* [Teks yang Diberikan]:
((
Liputan6.com, Jakarta - Letak Indonesia di wilayah lingkaran api atau Ring of Fire tak ayal membuat sejumlah bencana alam kerap melanda. Gempa bumi dan tsunami belakangan menjadi perhatian publik lantaran kerap terjadi di Tanah Air dalam setahun terakhir.
6 Agustus 2018, gempa tektonik magnitudo 7 mengguncang wilayah Lombok dan sekitarnya. Kejadian serupa disertai hantaman tsunami juga meratakan Palu dan Donggala sebulan kemudian, tepatnya 28 September 2018.
Belum lagi material longsor dari aktivitas Gunung Anak Krakatau pada 22 Desember 2018, menimbulkan gelombang tsunami di Selat Sunda. Sejumlah wilayah di Lampung dan Banten porak-poranda.
Deretan bencana alam ini berdampak ke segala bidang di pemerintahan, termasuk juga persoalan penurunan pemasukan negara. Dalam hal ini, sektor pariwisata.
Menteri Pariwisata Arief Yahya pun mengakui, bencana alam memberikan dampak kurang baik untuk sektor pariwisata di Indonesia. Kerugian akibat peristiwa tersebut juga ditaksir tidak sedikit.
Dia menyoroti kondisi Bali yang disebut akan menghasilkan sumber devisa negara terbesar di Indonesia. Namun, peringatan status bencana terkait erupsi Gunung Agung dinilai menghambat perwujudan harapan itu.
"Begitu pemerintah daerah menetapkan status darurat, apa yang terjadi? Negara-negara di seluruh dunia mengeluarkan travel warning atau travel advisor tidak boleh berkunjung ke daerah itu," ungkapnya di Hotel Aone, Jakarta, Rabu (27/02/2019).
))
* [Yang Diperlukan]:
Dapatkah Anda menuliskan ulang kata demi kata bagian teks tentang bencana alam dan pariwisata di atas, dari "Dia menyoroti kondisi" hingga "perwujudan harapan itu."?

* [Materi yang Ditampilkan]:
((
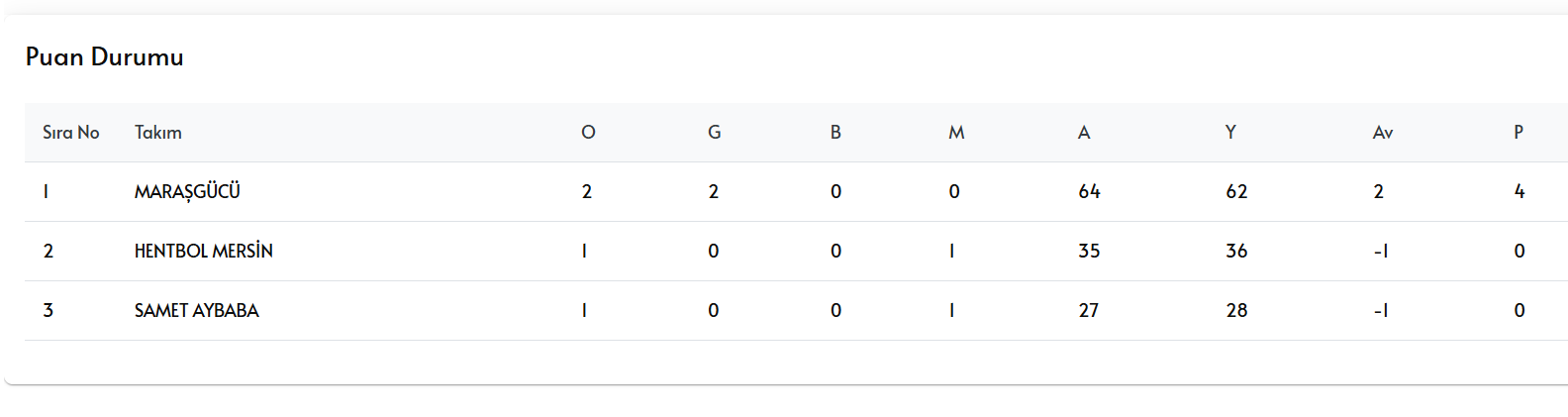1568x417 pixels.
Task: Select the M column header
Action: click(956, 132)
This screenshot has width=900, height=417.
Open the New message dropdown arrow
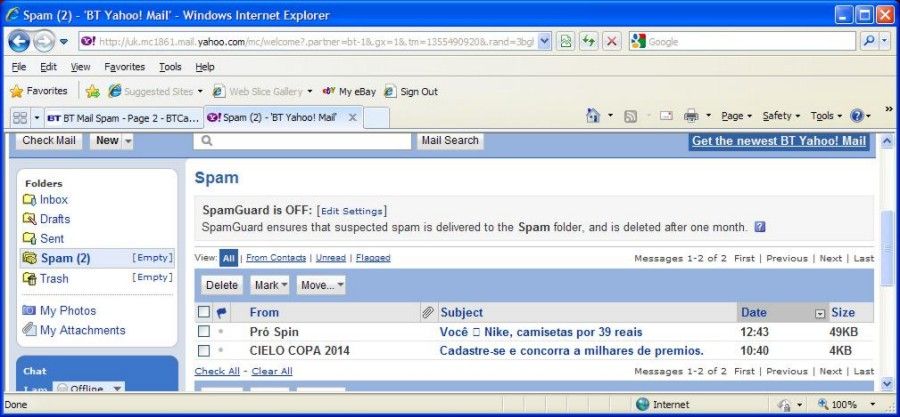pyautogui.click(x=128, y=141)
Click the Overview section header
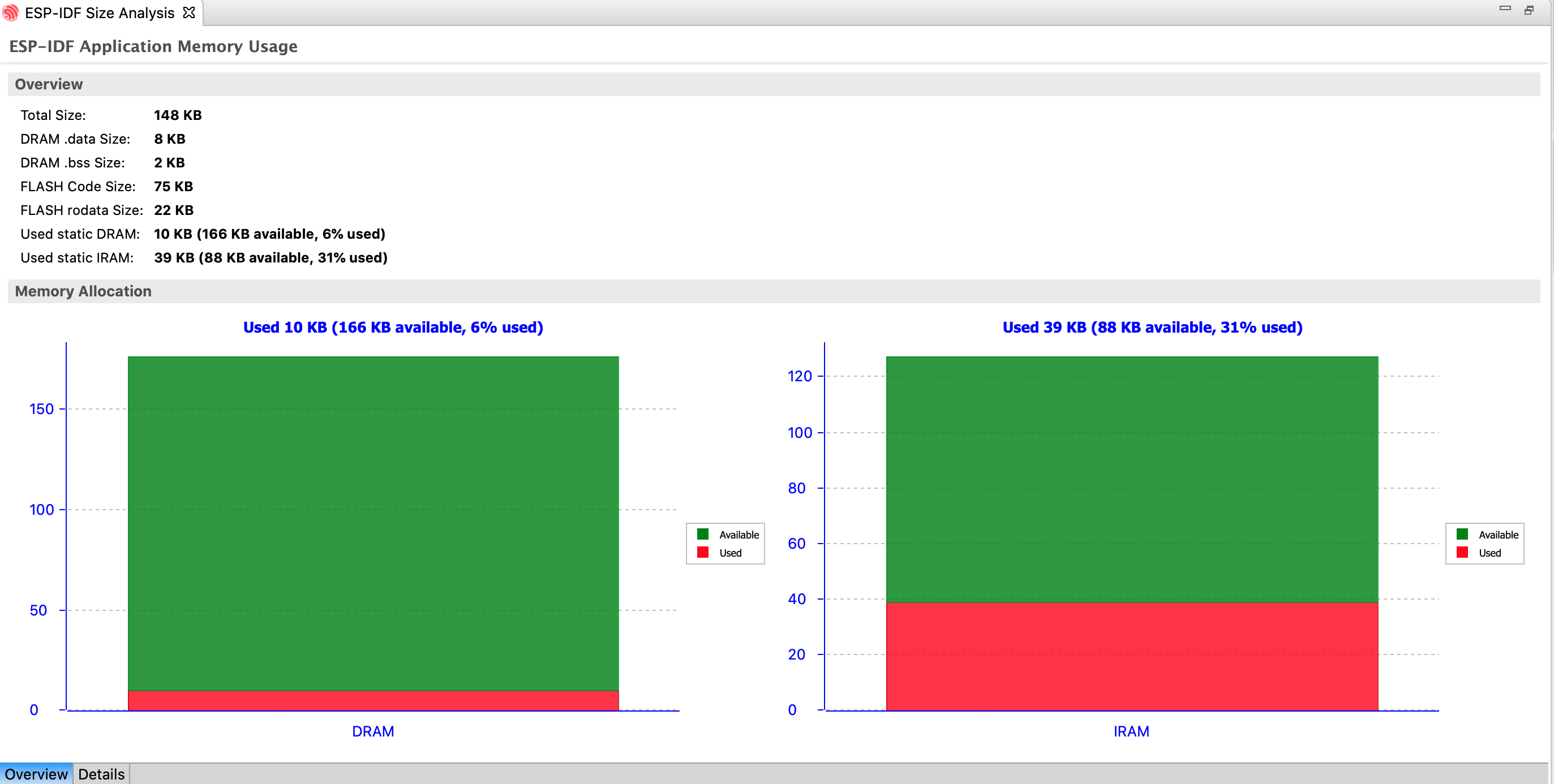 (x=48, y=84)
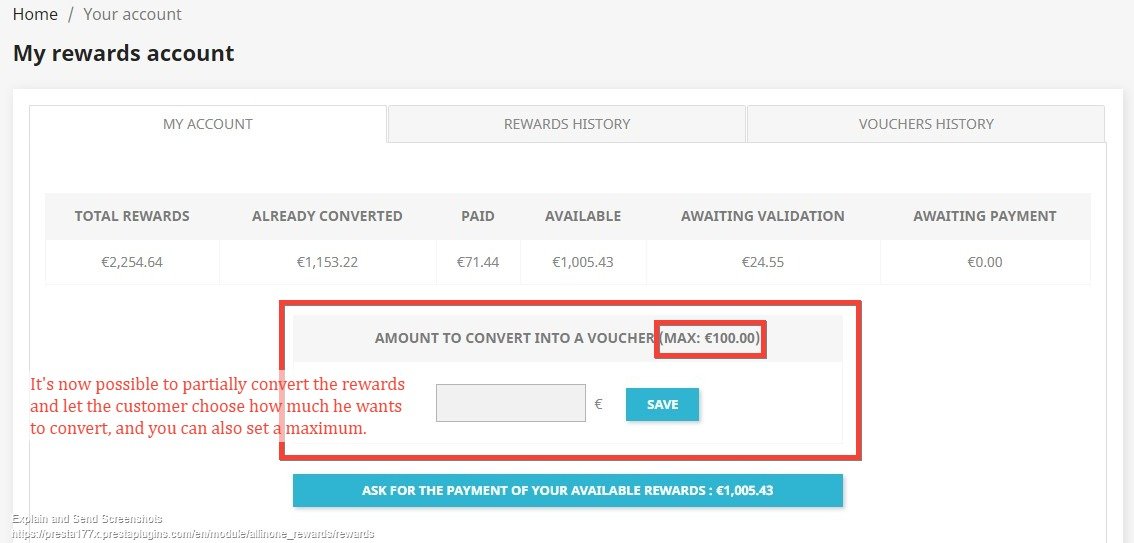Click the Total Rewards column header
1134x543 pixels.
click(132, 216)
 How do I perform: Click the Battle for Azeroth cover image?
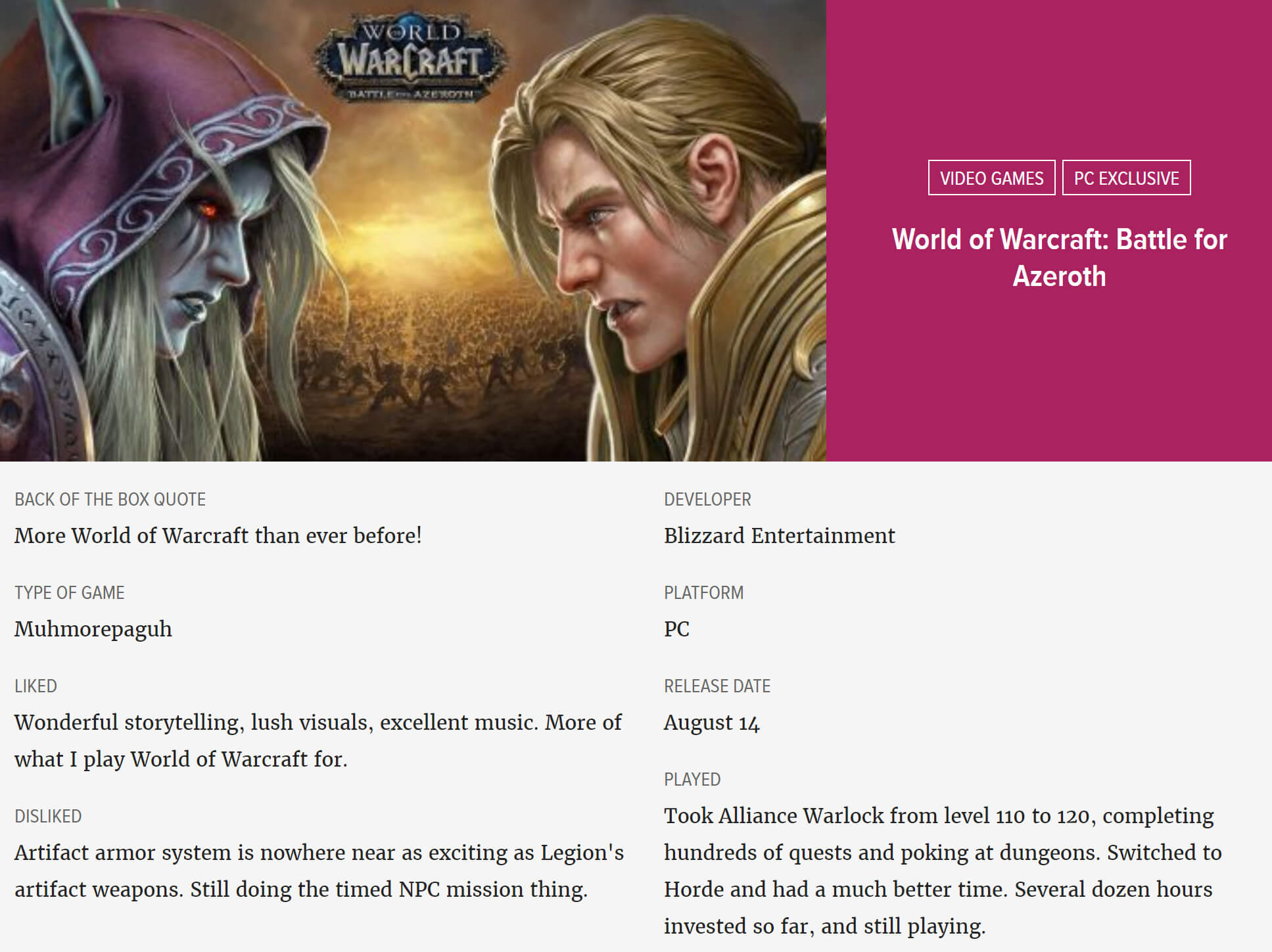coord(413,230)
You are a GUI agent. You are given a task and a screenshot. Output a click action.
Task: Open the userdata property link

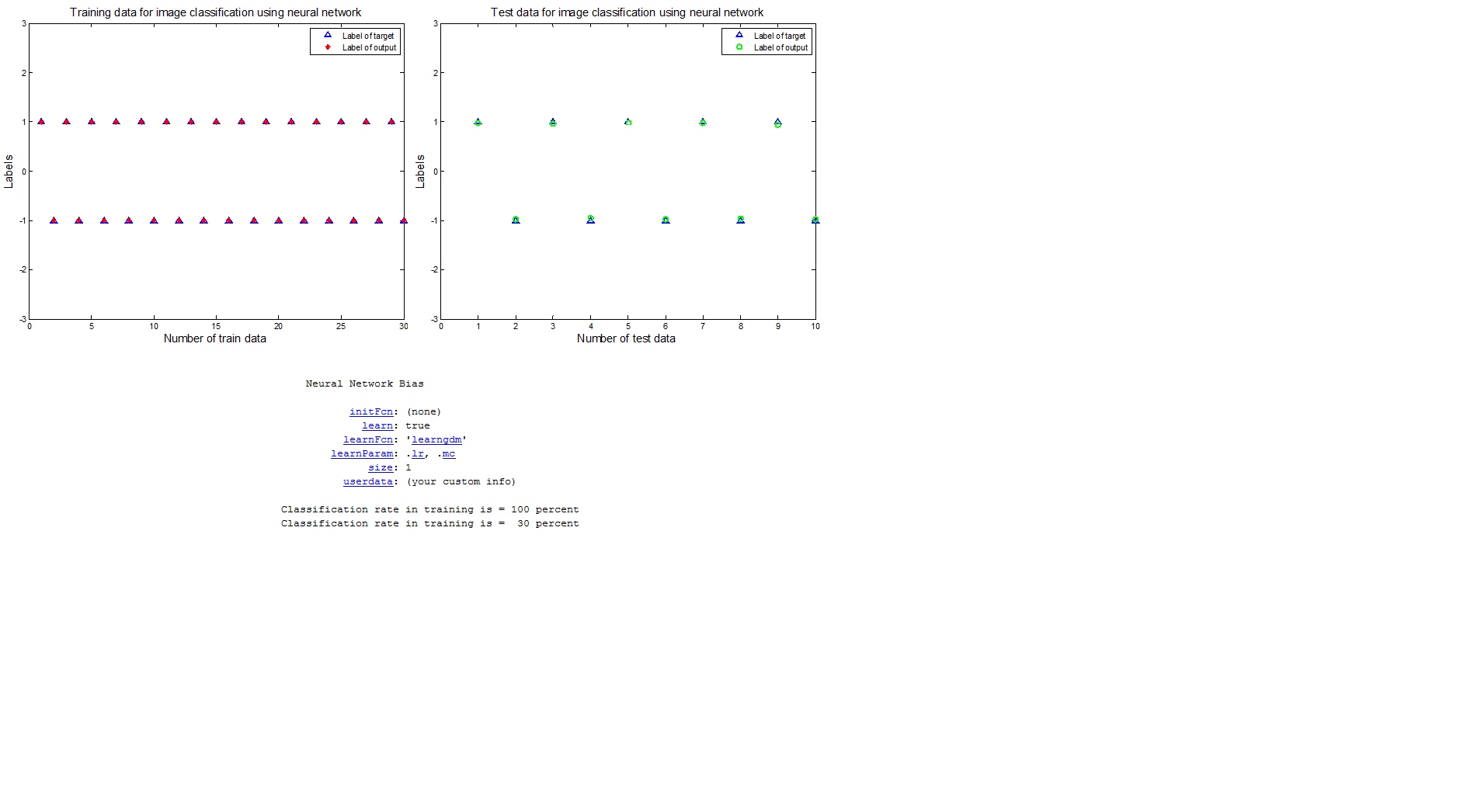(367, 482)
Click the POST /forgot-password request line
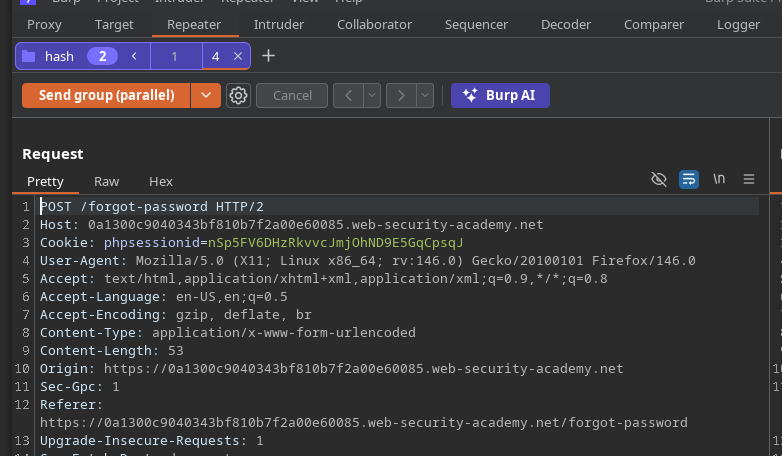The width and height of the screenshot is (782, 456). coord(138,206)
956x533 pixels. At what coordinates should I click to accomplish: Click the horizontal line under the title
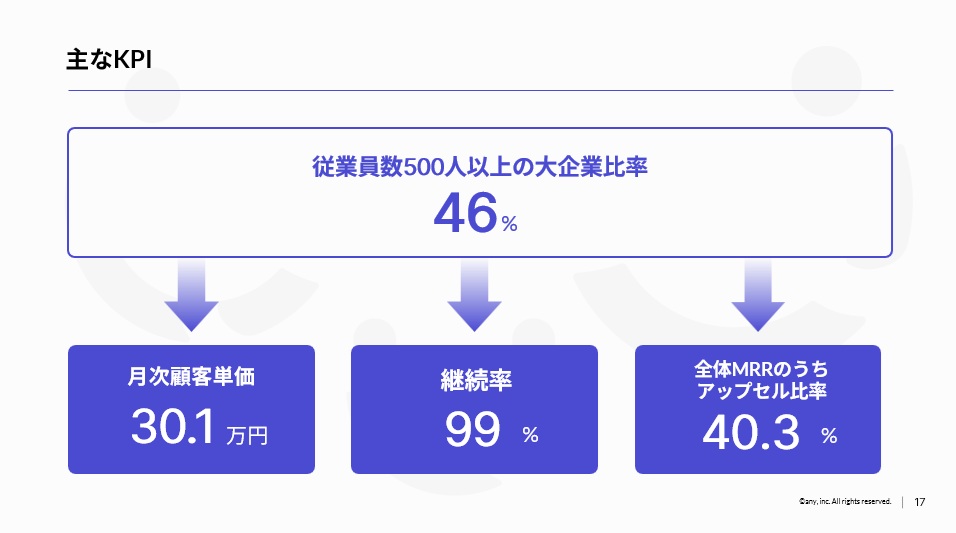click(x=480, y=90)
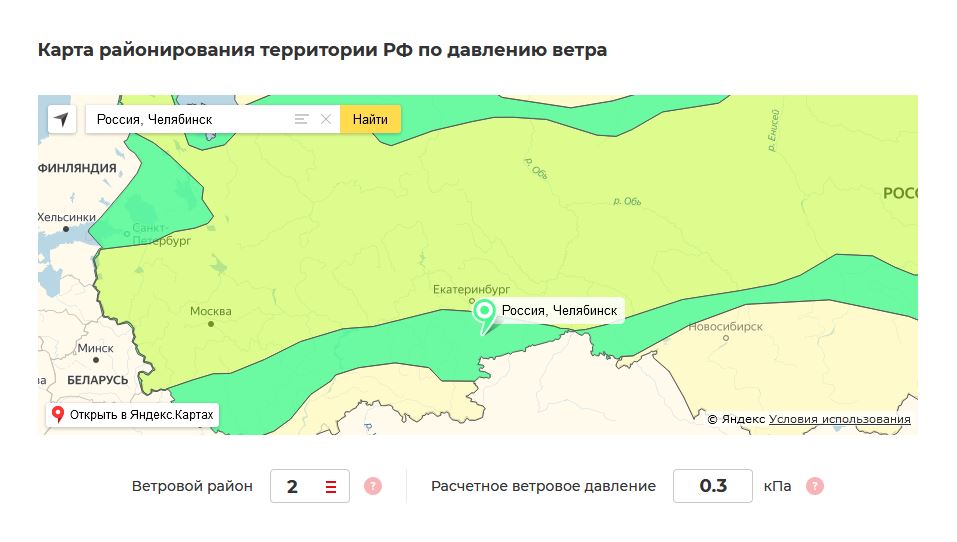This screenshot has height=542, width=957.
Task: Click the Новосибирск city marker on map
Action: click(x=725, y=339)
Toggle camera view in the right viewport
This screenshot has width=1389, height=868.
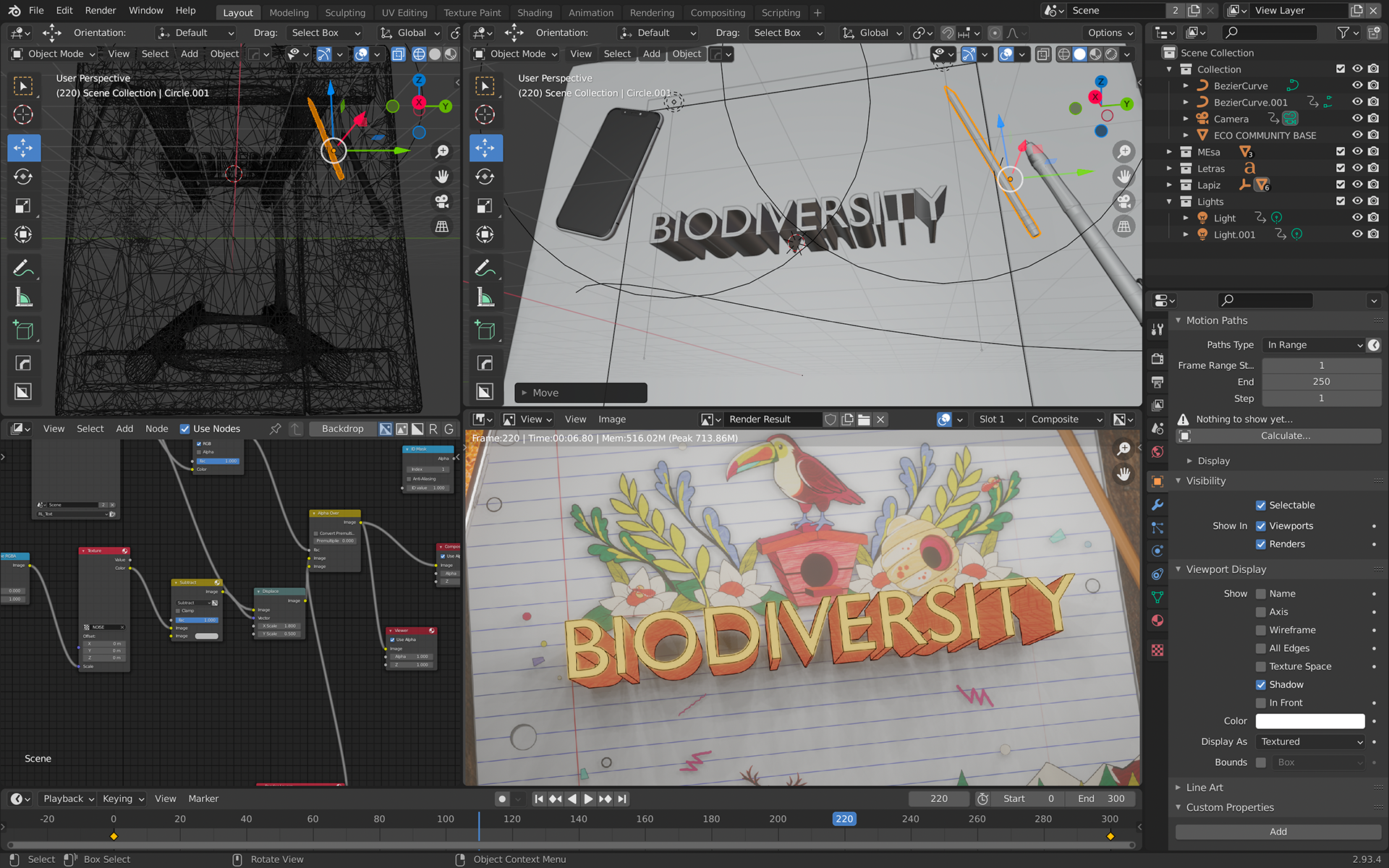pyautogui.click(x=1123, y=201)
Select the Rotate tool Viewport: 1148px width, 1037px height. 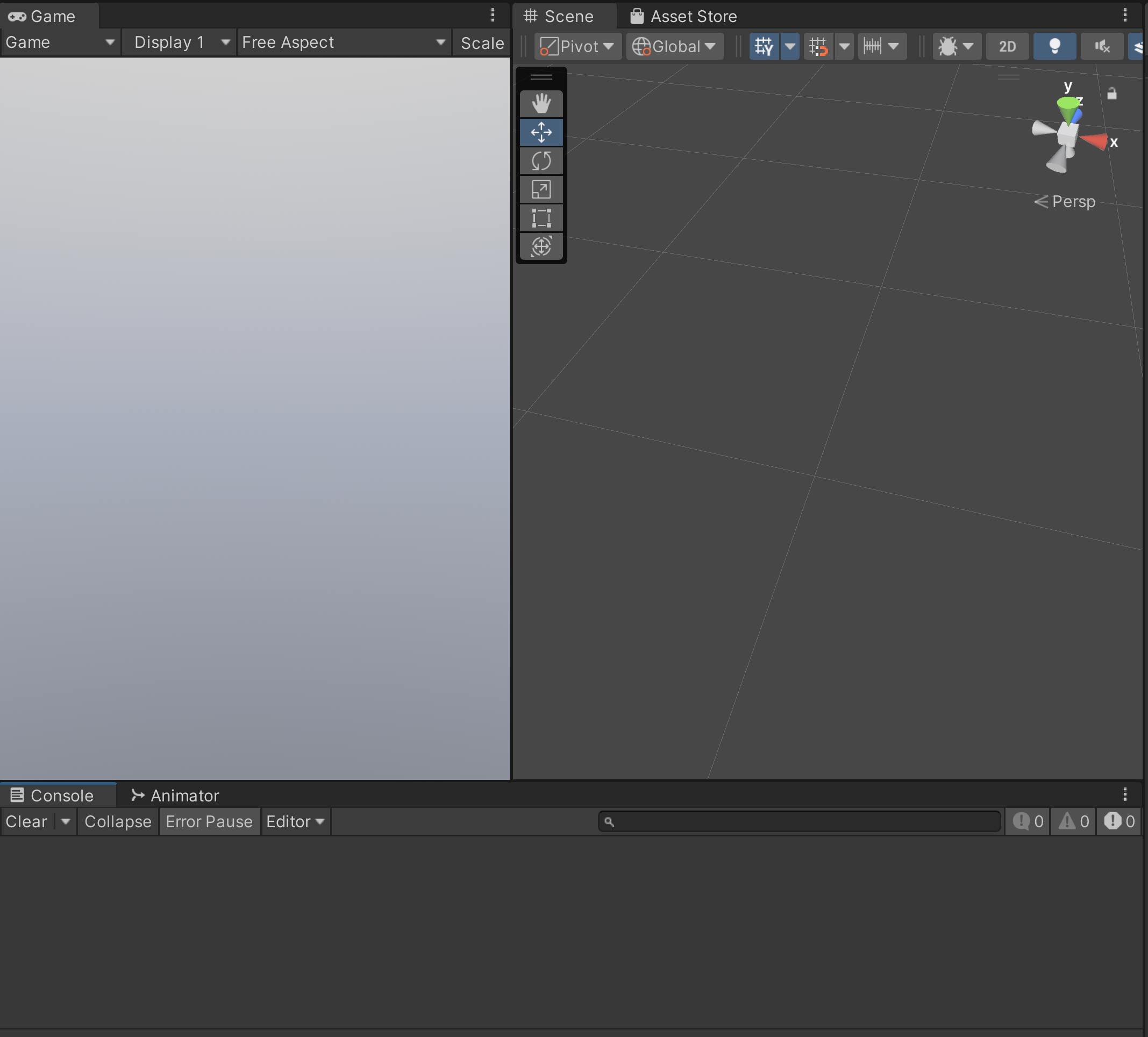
))
* [Jawaban Lengkap]:
Dia menyoroti kondisi Bali yang disebut akan menghasilkan sumber devisa negara terbesar di Indonesia. Namun, peringatan status bencana terkait erupsi Gunung Agung dinilai menghambat perwujudan harapan itu.